Item-finding lines:
%%
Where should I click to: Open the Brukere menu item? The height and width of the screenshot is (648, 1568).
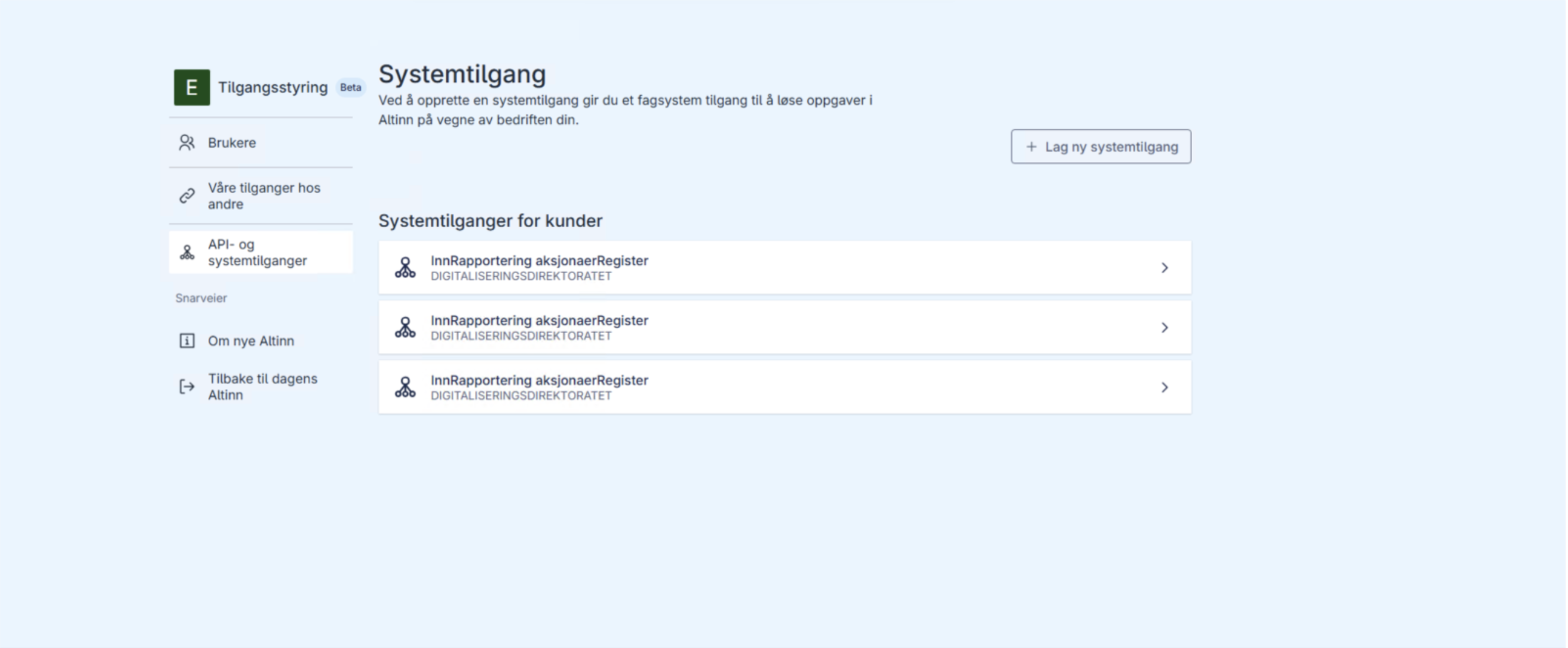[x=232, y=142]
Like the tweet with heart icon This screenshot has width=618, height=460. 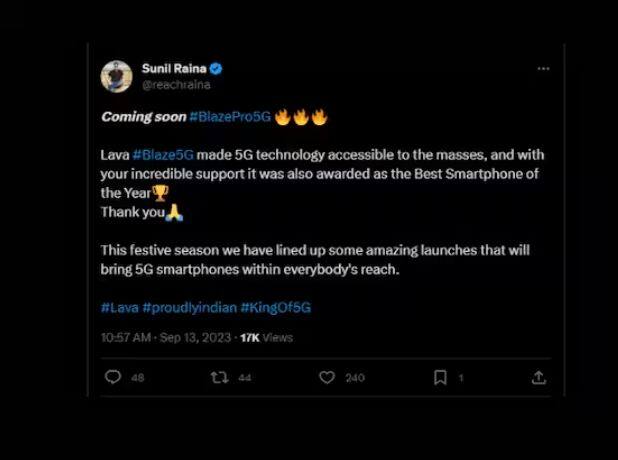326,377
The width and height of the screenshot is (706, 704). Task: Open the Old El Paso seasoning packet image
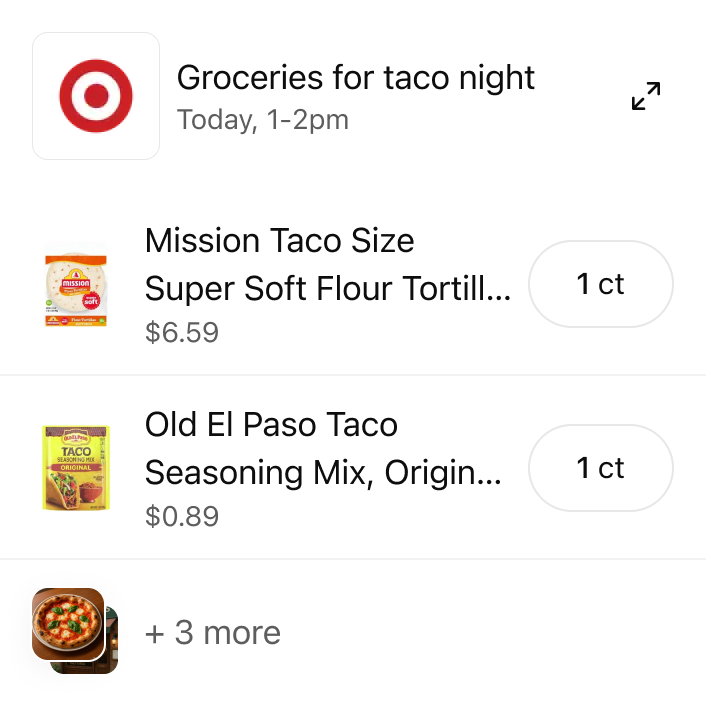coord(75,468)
%%
- [Description of the task]
List every line above that contains the word "Open".

- [Exercise response]
Where should I click to: Open the Brukere menu item? The height and width of the screenshot is (648, 1568).
The width and height of the screenshot is (706, 704). Task: Open the Old El Paso seasoning packet image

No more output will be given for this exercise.